(Data to examine)
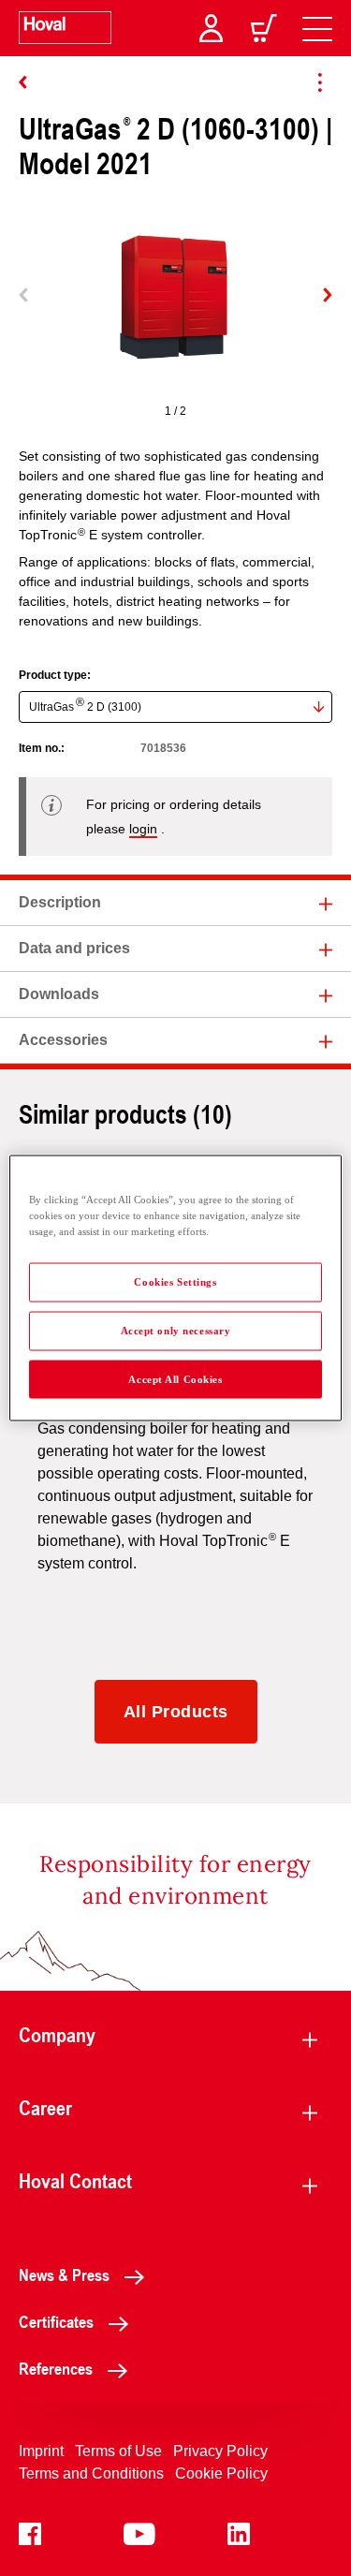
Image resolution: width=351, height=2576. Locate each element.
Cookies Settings (175, 1281)
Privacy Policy (220, 2451)
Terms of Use (118, 2451)
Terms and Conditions (91, 2473)
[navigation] (317, 28)
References (56, 2368)
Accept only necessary (176, 1329)
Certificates (56, 2321)
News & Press (64, 2274)
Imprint (41, 2451)
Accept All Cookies (175, 1378)
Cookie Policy (221, 2473)
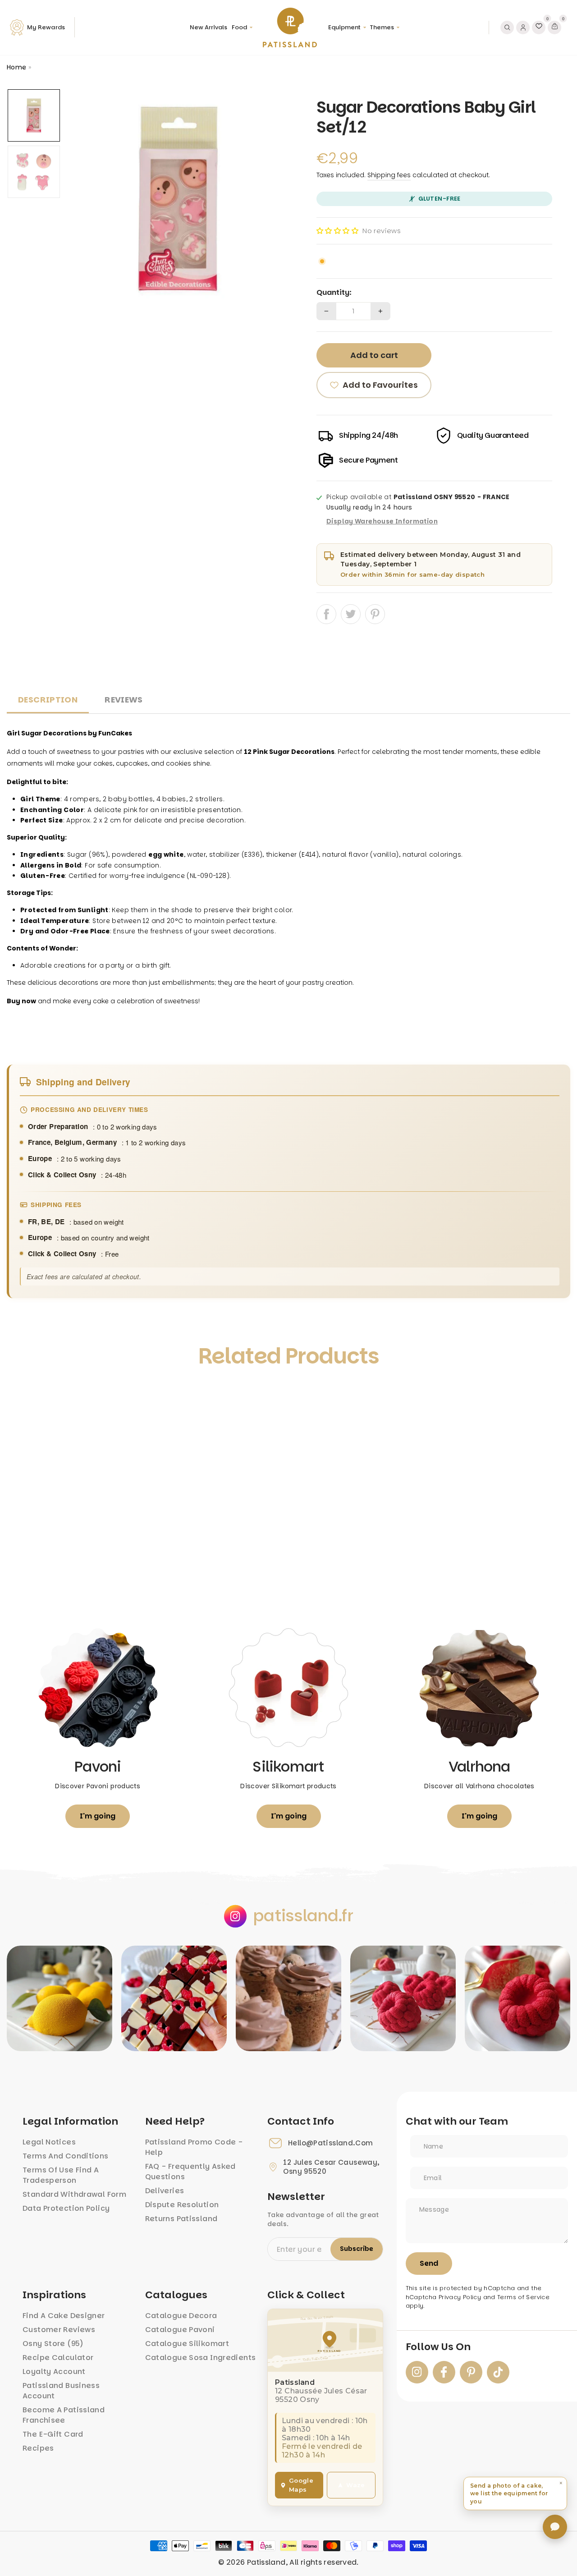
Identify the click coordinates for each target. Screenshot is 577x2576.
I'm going (97, 1816)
(End Data to examine)
■ Assigned task
State how many lines in the records contain the string "Cookies". Give the number with no words around it.

■ Response area
2